Pierre Dalcher ist seit 2011 Zürcher Kantonsrat. Im Parlament politisiert er für die SVP und setzt sich für seinen Wahlkreis Dietikon ein. Seit 2023 ist er Mitglied der Aufsichtskommission Bildung und Gesundheit. Davor war er Mitglied der Kommission für Planung und Bau, die er zwischen 2013 und 2015 präsidierte. Beruflich ist Dalcher als Augenoptiker tätig; Ende März wird er pensioniert. Zudem engagiert er sich als Präsident des HEV Schlieren und des HEV Limmattal. Seit 2022 ist er im Bezirksrat des Bezirks Dietikon und als Präsident der Vereinigung der Bezirksräte des Kantons Zürich tätig.

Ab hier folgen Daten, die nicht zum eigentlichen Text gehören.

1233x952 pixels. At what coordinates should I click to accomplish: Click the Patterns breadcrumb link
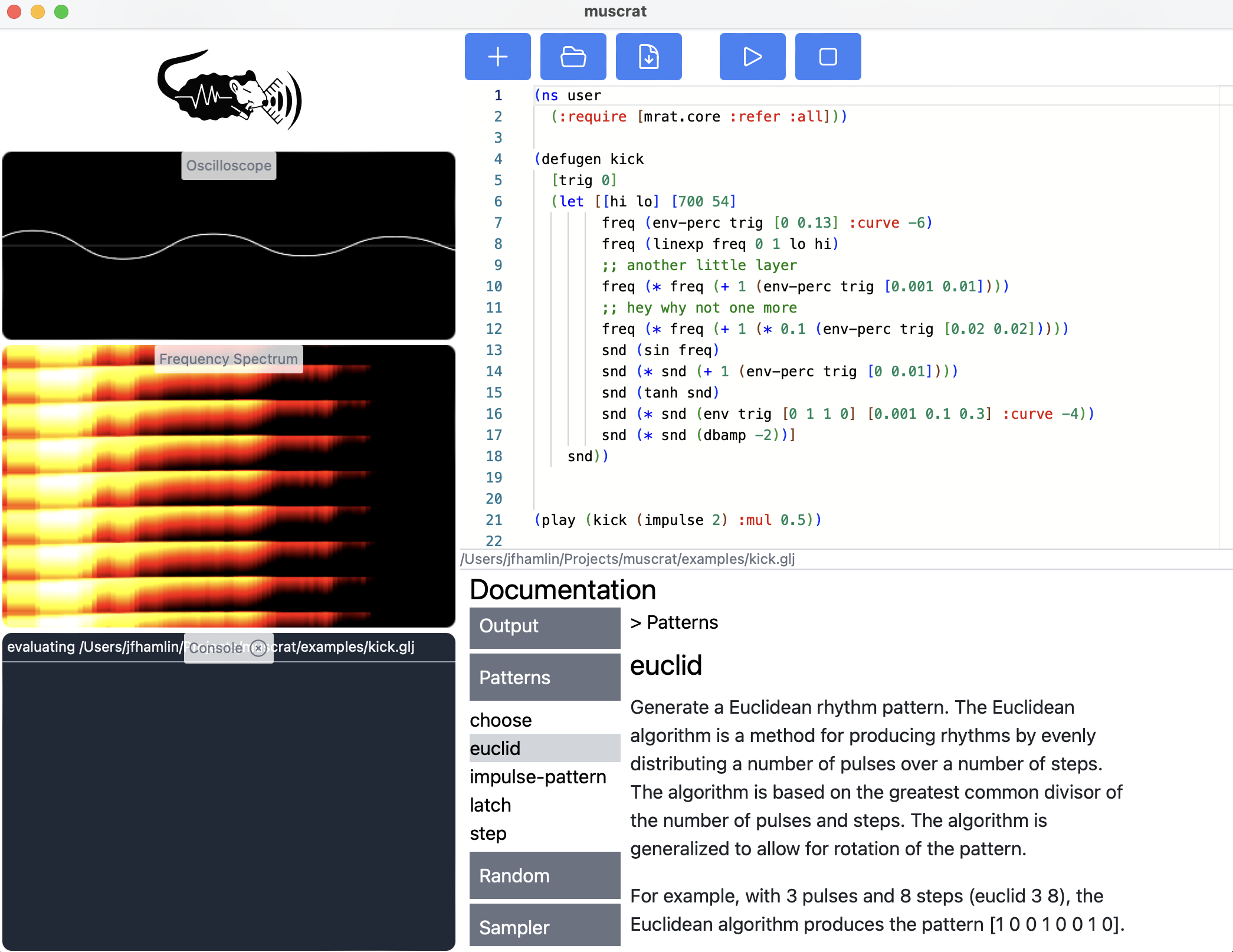click(682, 622)
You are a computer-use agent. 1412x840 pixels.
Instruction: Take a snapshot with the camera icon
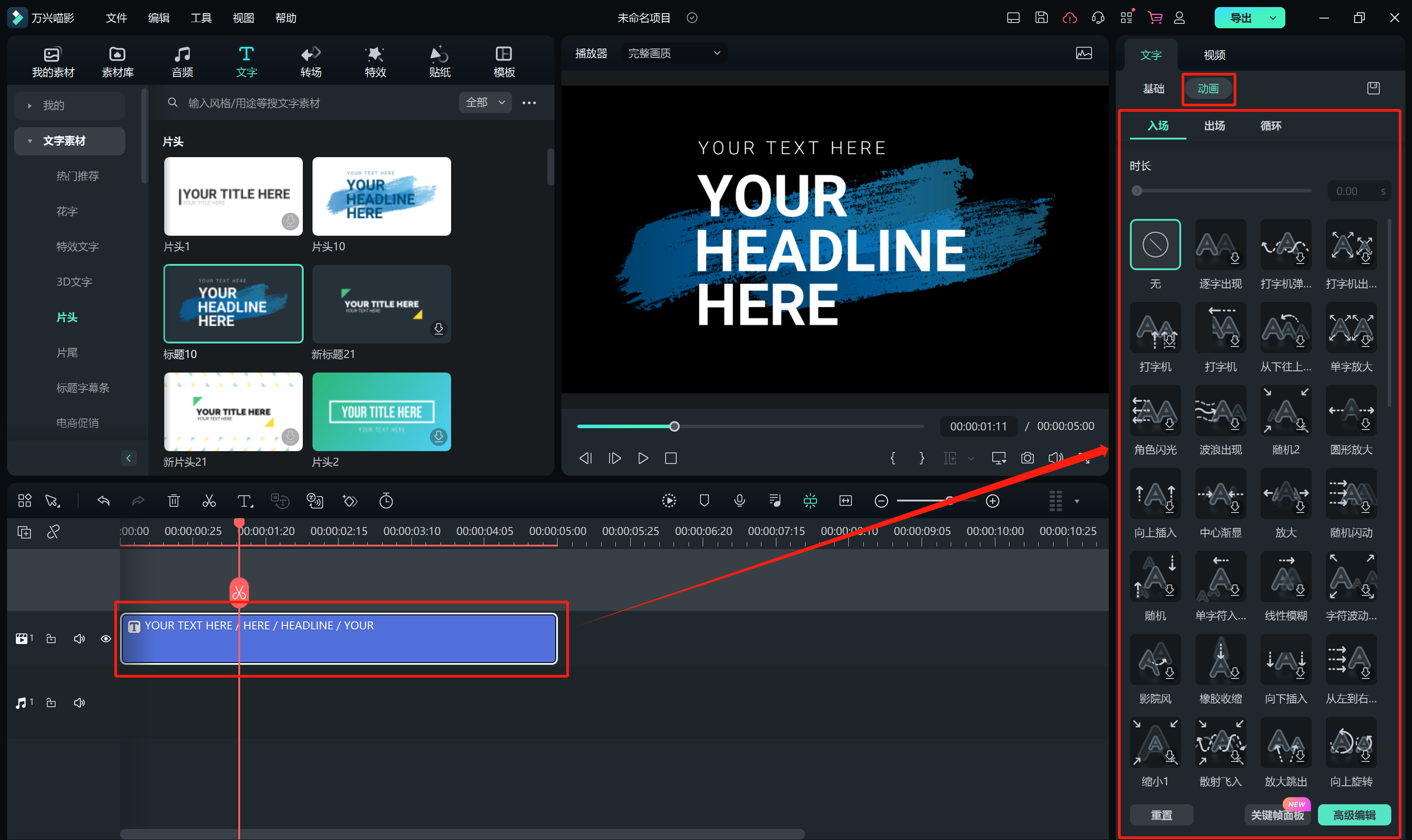(1027, 458)
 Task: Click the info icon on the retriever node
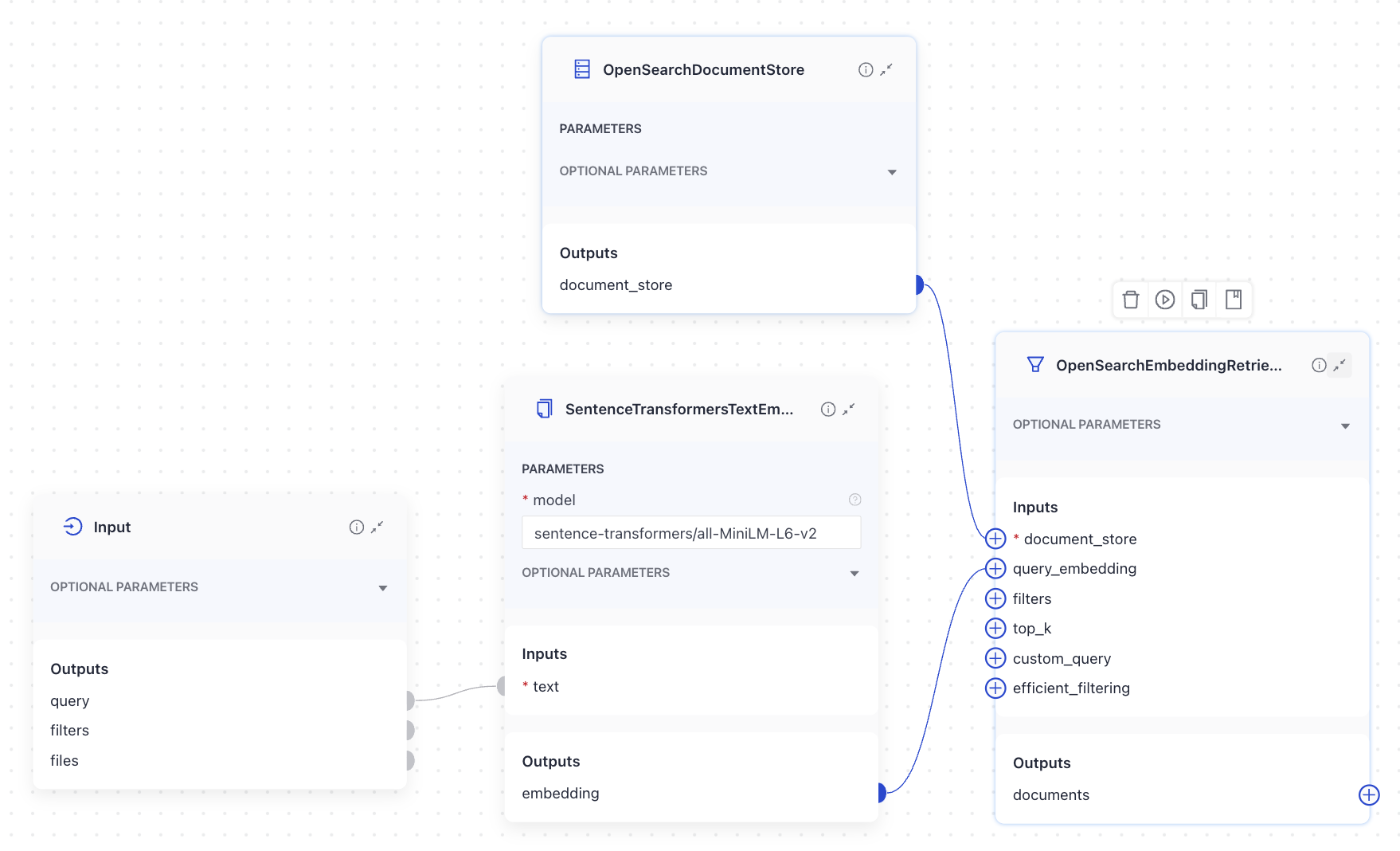coord(1318,364)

Herr Dalcher, welche Themen liegen Ihnen derzeit in Ihrem Wahlkreis Dietikon besonders am Herzen?
Die Wahrung der Freiheit und des Eigentums, beim Eigentum insbesondere des Wohneigentums. Wir müssen mit den Regulierungen mit mehr Bedacht und Vorsicht umgehen. Ich bin auch für günstigen Wohnraum, aber jede zusätzliche Regulierung hat seinen Preis oder sie zerstört das Interesse, in neuen Wohnraum zu investieren. Weiter muss die Politik die Nähe zum Volk wahren. Kommunikation muss verständlich bleiben. Unser Milizsystem gewährt genau diesen Umstand.
Wenn Sie König von Zürich wären, was würden Sie als erstes zugunsten des Standorts Zürich entscheiden?
Alle bestehenden Gesetze über Denkmalschutz, Bundesinventar der schützenswerten Ortsbilder von nationaler Bedeutung der Schweiz (ISOS) und Lärmschutz hinterfragen und überarbeiten. Denn das Angebot an Wohnraum muss mit dem Bevölkerungswachstum einhergehen. Sicherlich kämen noch weitere Punkte dazu. Da ich aber ausser am Dreikönigstag noch nie König war, möchte ich die Übersicht wahren.
Wie finden Sie Ausgleich zu Beruf und Politik?
Gedankenaustausch mit meiner Frau und meinen erwachsenen Kindern sind jedes Mal erfrischend und überraschend. Geschichten über Briefmarken finde ich interessant, denn diese sind ein Bestandteil unserer schweizerischen Geschichte.